Moulinath Banerjee completed his Bachelor’s and Master’s in statistics at the Indian Statistical Institute in 1995 and 1997, respectively, then authored a doctoral dissertation, Likelihood Ratio Inference in Regular and Nonregular Problems in 2000, advised by Jon A. Wellner of the University of Washington. He remained in Washington as a lecturer until joining the University of Michigan faculty in 2001. His research interests comprise non-standard statistical models, shape-constrained methods, empirical process theory, distributed computing, learning across environments, and more recently, applications of OT at the statistics and machine learning interface. Apart from his statistical pursuits, he takes an avid interest in classical music, fine dining, literature, and philosophy, and together with a co-author has published a new translation of the Rubaiyat of Omar Khayyam from the original Persian. He is an elected fellow of both the ASA and the IMS, and the current editor of IMS’s review journal, Statistical Science.
This Medallion lecture will be delivered at the World Congress in Probability and Statistics in Bochum, Germany, in August: www.bernoulli-ims-worldcongress2024.org.

Estimation and inference for the average treatment effect in a score-explained heterogeneous treatment effect model
Non-randomized treatment effect models, in which the treatment assignment depends on (functions of) certain covariates being above or below some threshold, are widely used in fields like econometrics, political science, and epidemiology. Treatment effect estimation in such models is generally done using a local approach (e.g., RDD), which only considers observations from a small neighborhood of the threshold. In numerous situations, however, researchers are equally (or more) interested in individuals farther away from the threshold and the effect of treatment on such individuals. In this talk, we present a new method for estimating non-randomized heterogeneous treatment effects that consider all observations regardless of their distance from the threshold. The key idea is to model the `score’ of an individual based on which treatment is assigned as a function of measured covariates. We observe $(X, Y, Q)$ for each individual, where $X$ is the background covariates, $Y$ is the response variable, and $Q$ is the score.

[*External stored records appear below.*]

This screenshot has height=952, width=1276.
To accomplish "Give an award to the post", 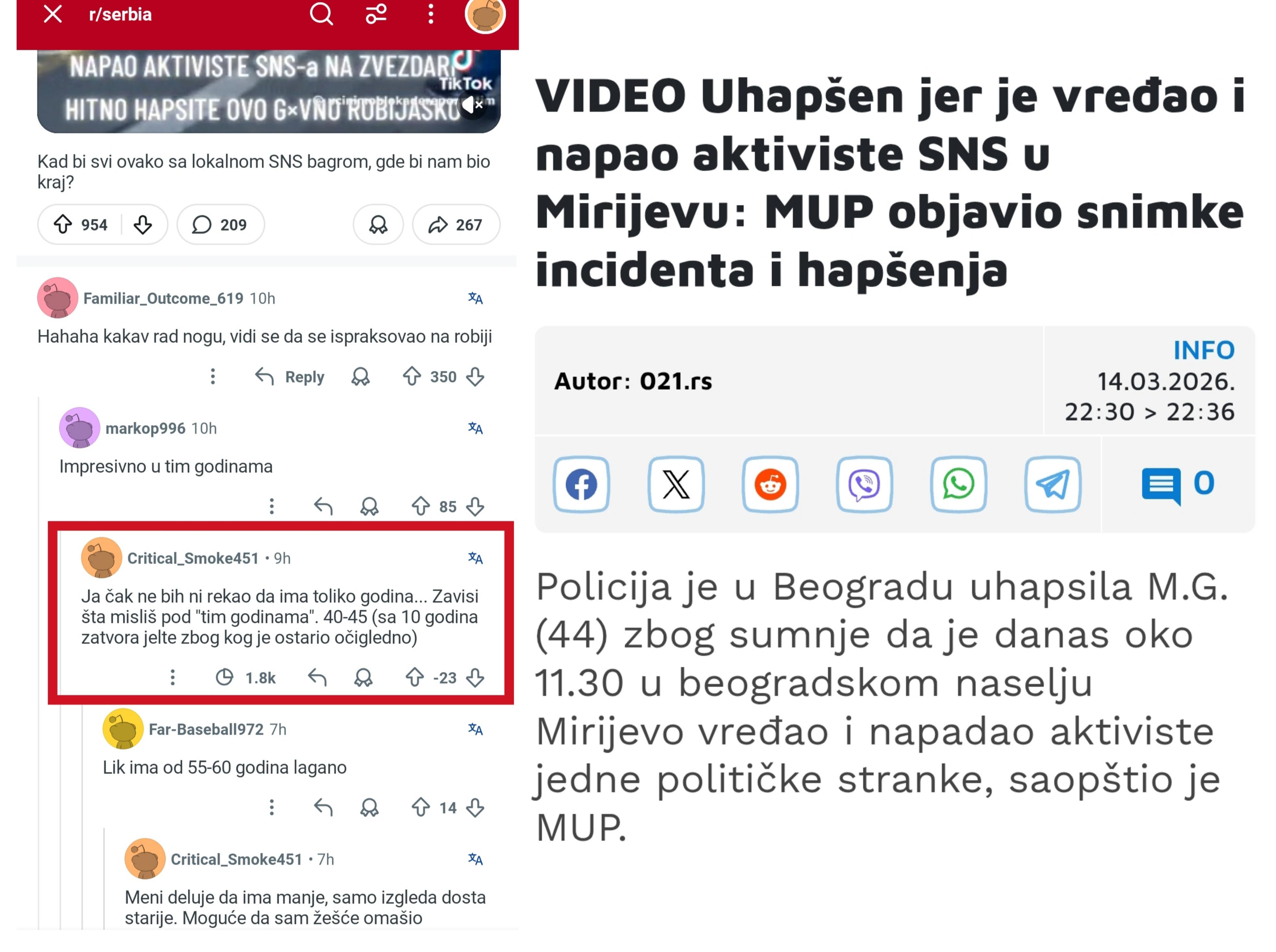I will pos(378,224).

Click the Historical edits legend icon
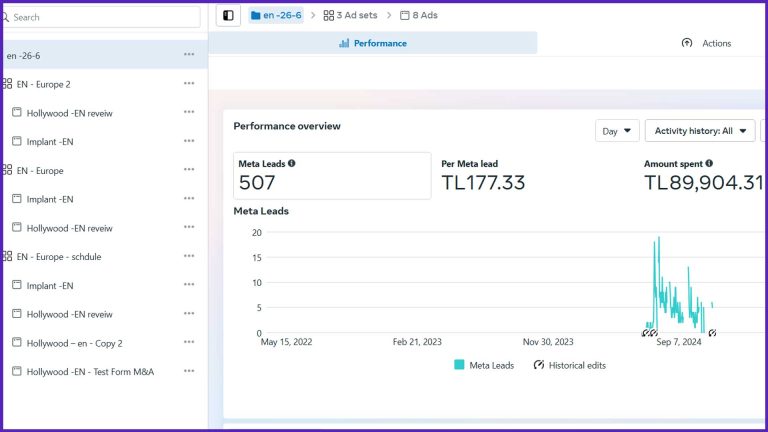pos(539,365)
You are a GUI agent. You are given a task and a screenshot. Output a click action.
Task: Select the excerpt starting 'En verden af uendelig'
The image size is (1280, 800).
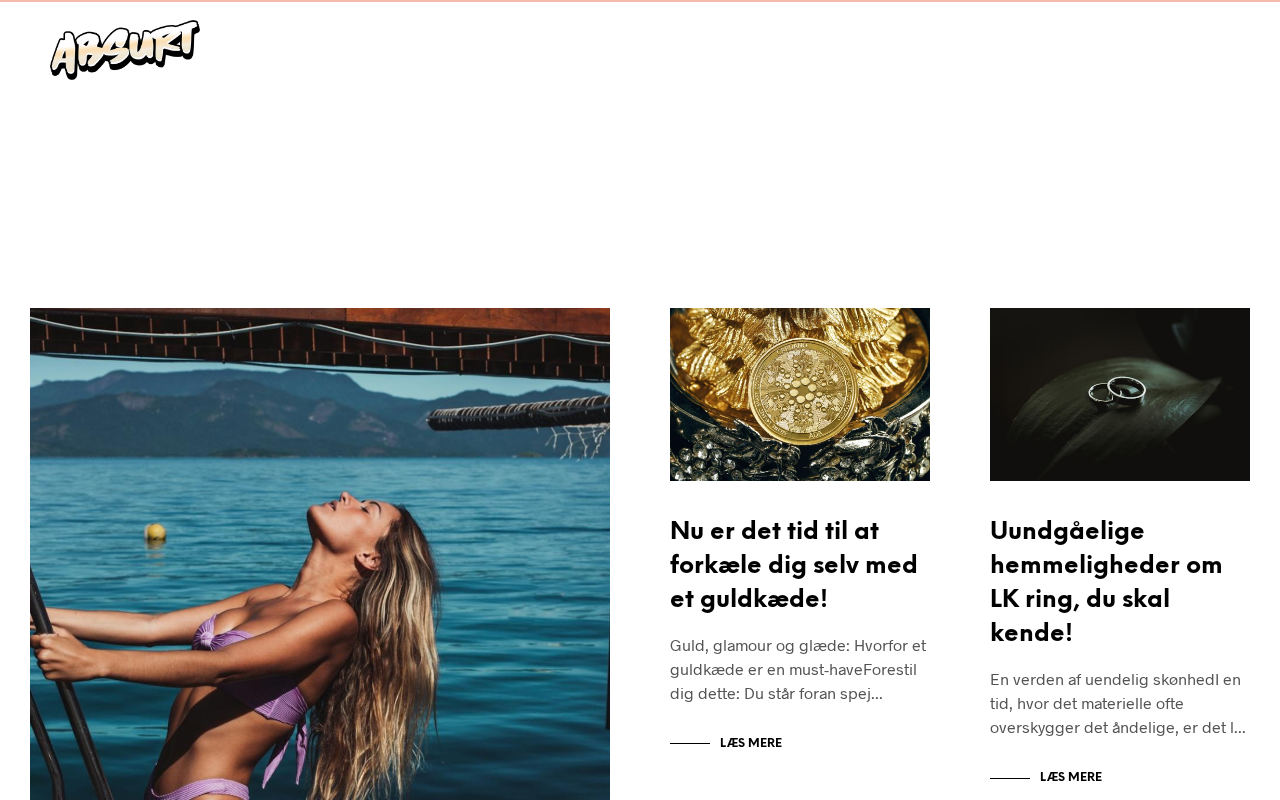tap(1118, 704)
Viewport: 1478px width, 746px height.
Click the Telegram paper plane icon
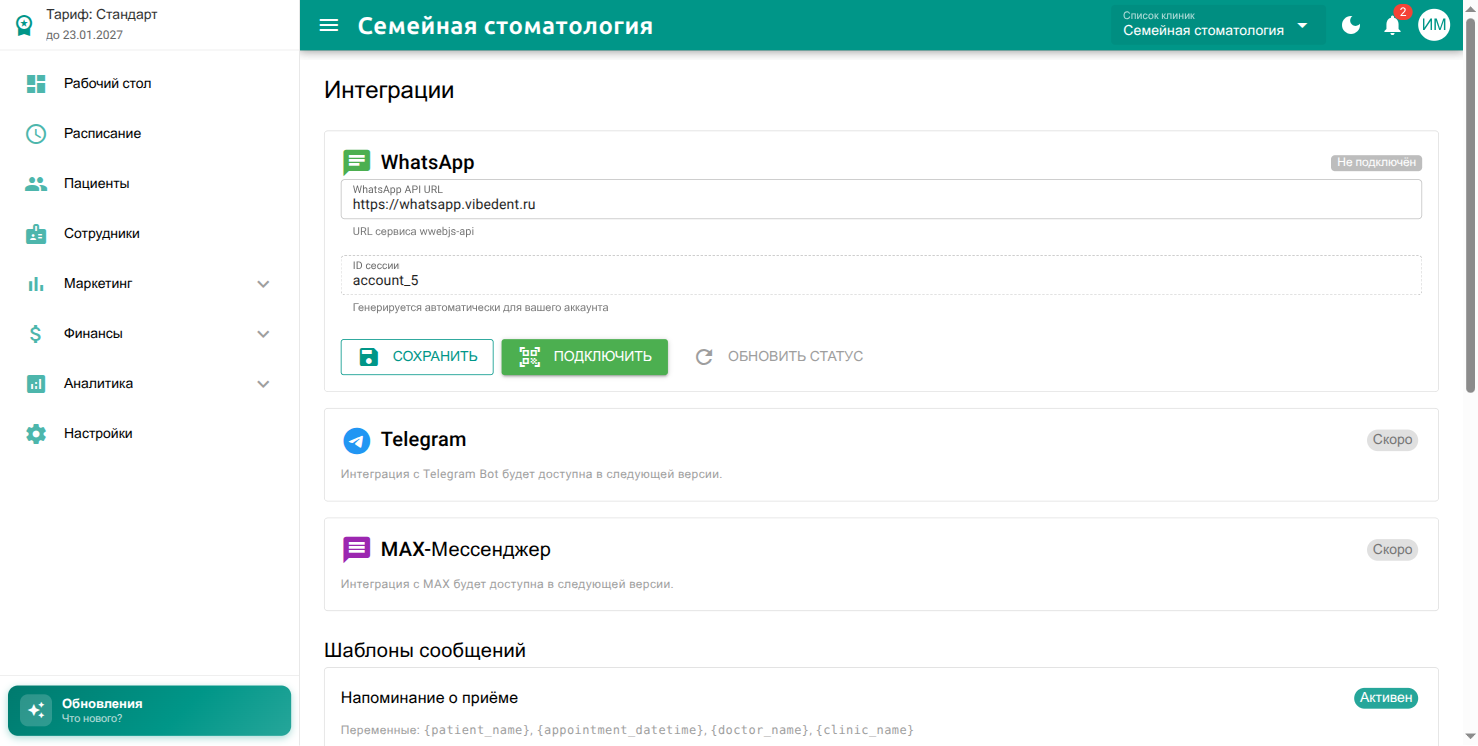[x=356, y=439]
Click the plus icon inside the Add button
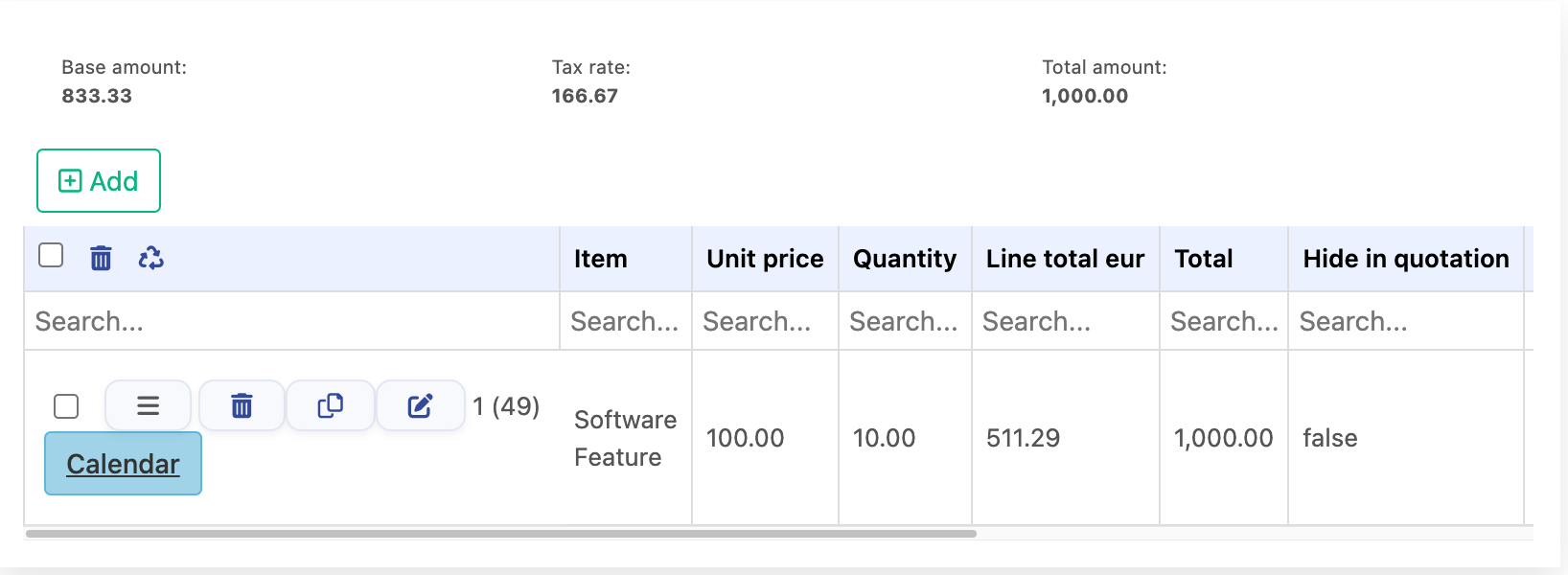1568x575 pixels. coord(68,180)
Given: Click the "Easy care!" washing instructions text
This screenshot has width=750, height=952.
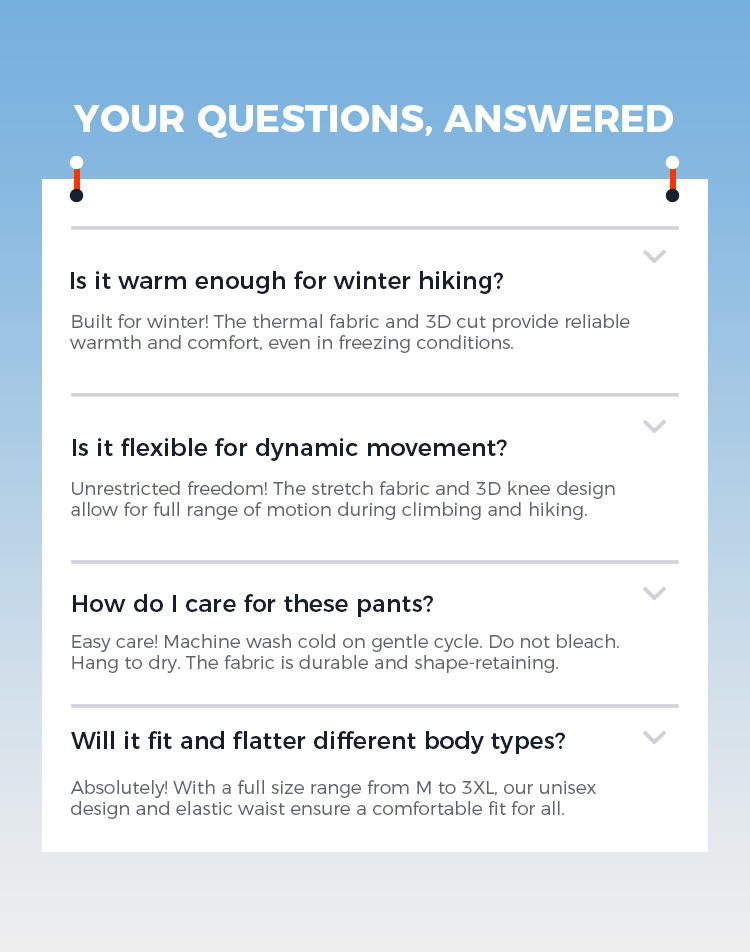Looking at the screenshot, I should click(345, 652).
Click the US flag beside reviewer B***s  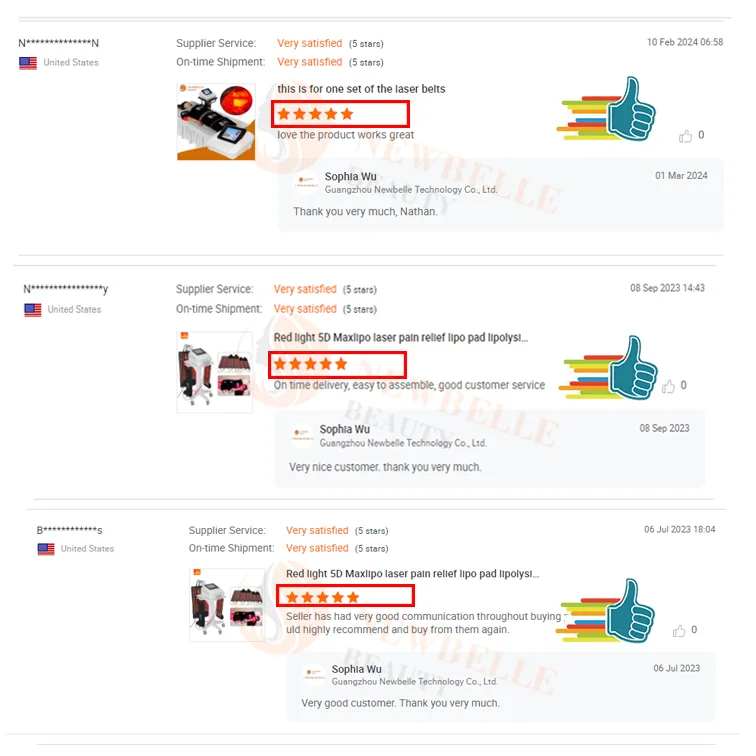[x=46, y=549]
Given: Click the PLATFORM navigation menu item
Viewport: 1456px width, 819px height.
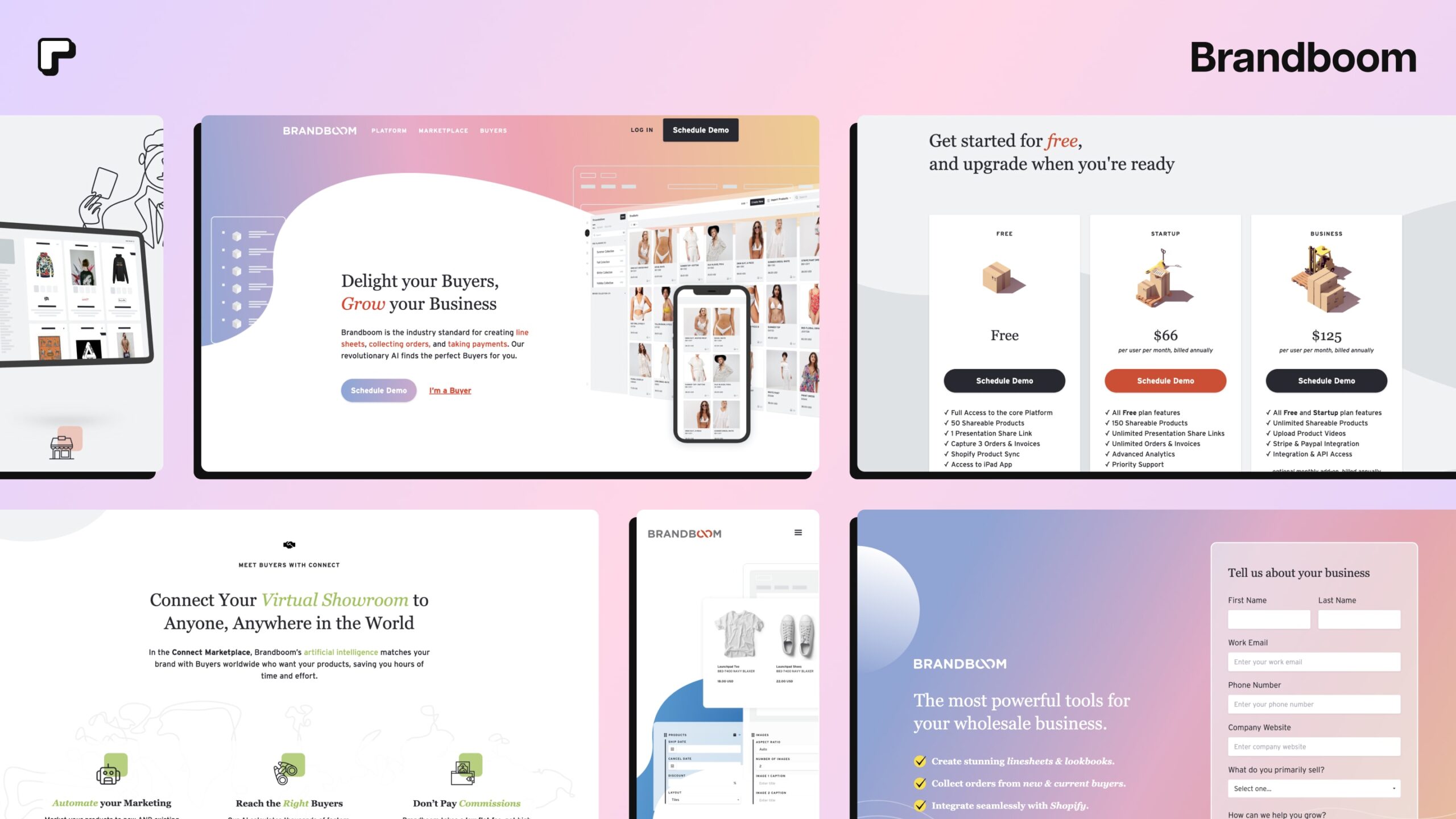Looking at the screenshot, I should coord(388,130).
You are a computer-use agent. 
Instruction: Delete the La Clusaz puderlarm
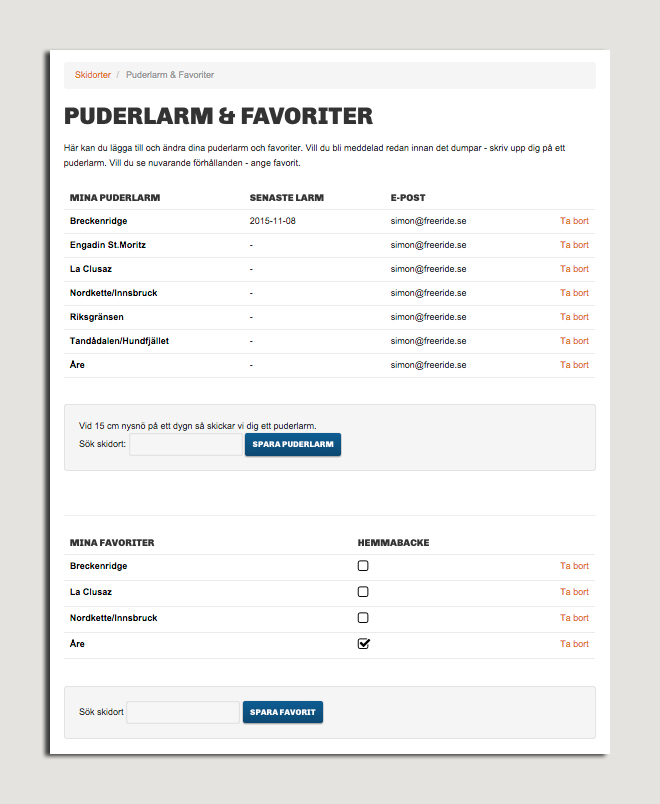574,269
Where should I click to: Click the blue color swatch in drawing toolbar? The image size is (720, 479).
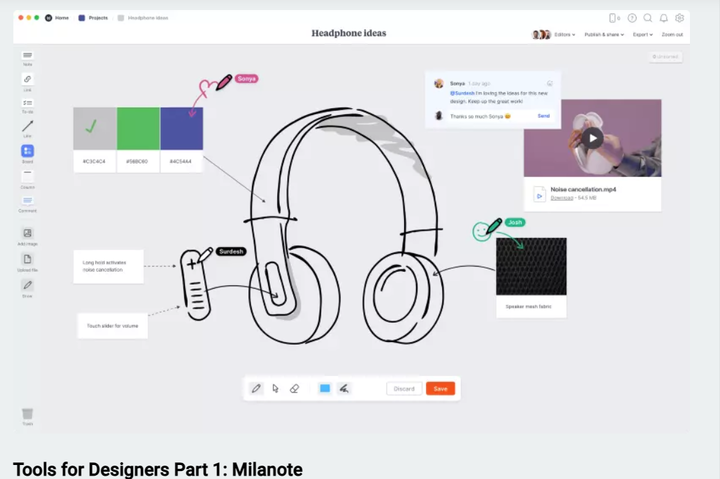tap(325, 388)
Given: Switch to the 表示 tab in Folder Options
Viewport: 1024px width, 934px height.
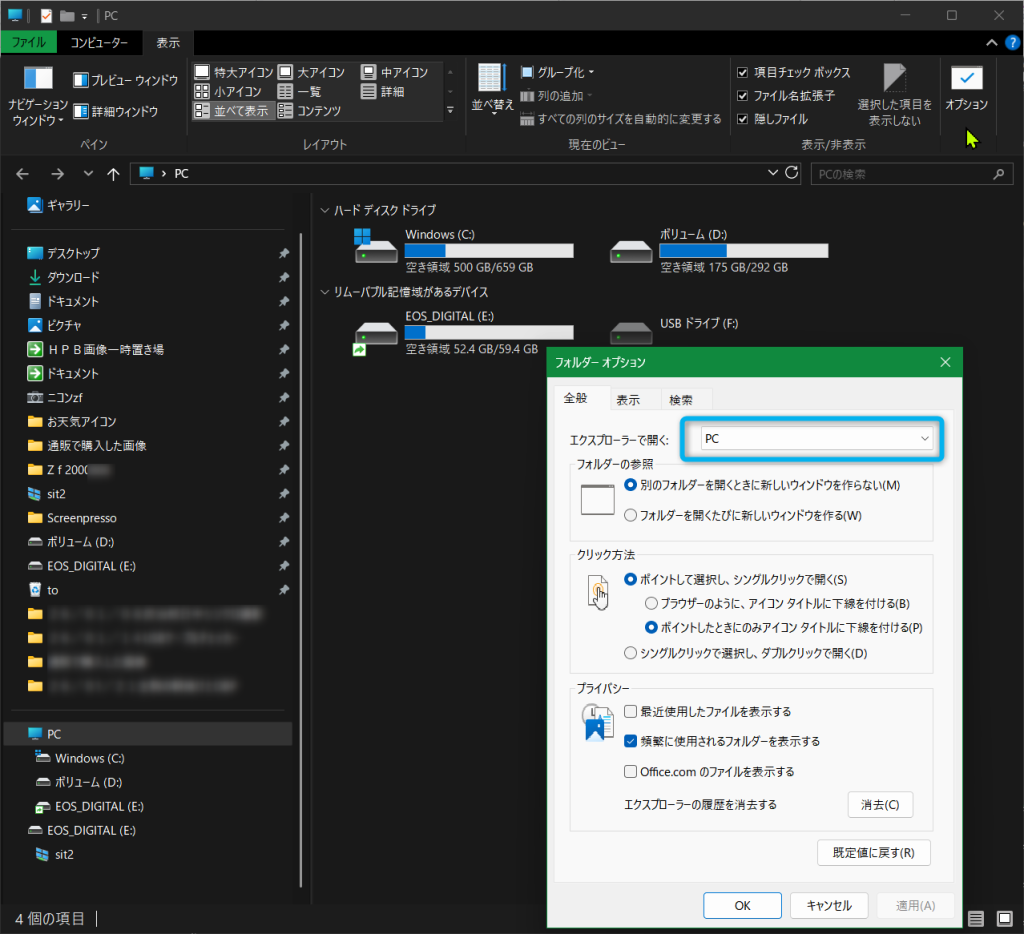Looking at the screenshot, I should point(628,399).
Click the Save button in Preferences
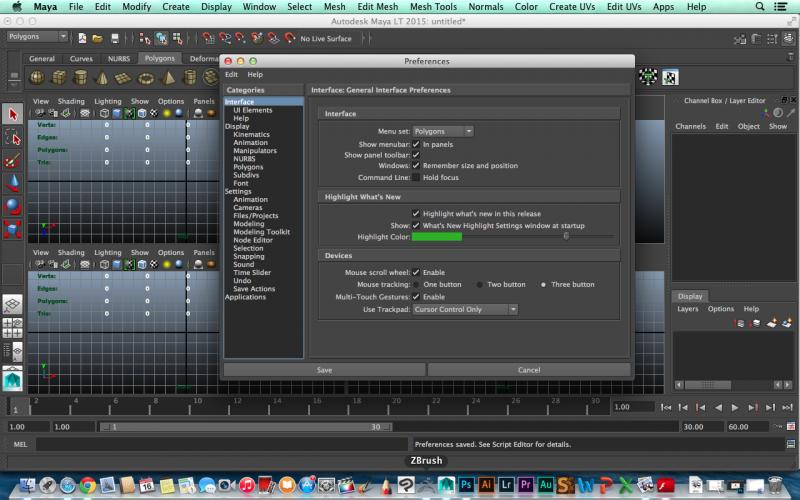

To be more concrete, consider the example of estimating the effect of a scholarship on a student’s future performance. Here, $Y$ represents some measure of future performance, such as grades in college or university, future income, etc. The variable $X$ consists of some background information on the student (e.g., race, socio-economic status, etc.), and $Q$ denotes the score of the student on the scholarship test. We model the observations as follows:
\begin{align*}
Y_i & =\alpha_0(X_i, \eta_i)\mathbb{1}_{Q_i \ge \tau_0} + X_i^\top \beta_0 + \nu_i \\
Q_i &= X_i^\top \gamma_0 + \eta_i \,.
\end{align*}
where $\tau_0$ is the cutoff in the scholarship examination.
Our parameter of interest is the average treatment effect on treated (ATT), which is defined as:
$$
\theta_0 = \mathbb{E}[\alpha_0(X, \eta) \mid Q \ge \tau_0] \,.
$$

However, since both the response variable Y and performance in the scholarship examination Q depend on an unobserved confounder (e.g., a student’s innate ability), we do not assume
$(\eta, \nu)$ to be independent. Instead, they can be generated from any bivariate distribution.
We show that our method is capable of estimating ATT at a parametric rate irrespective of the correlation among the errors. We apply our method to simulated and real data sets, compare our results with those from existing approaches, and conclude with possible extensions of our method.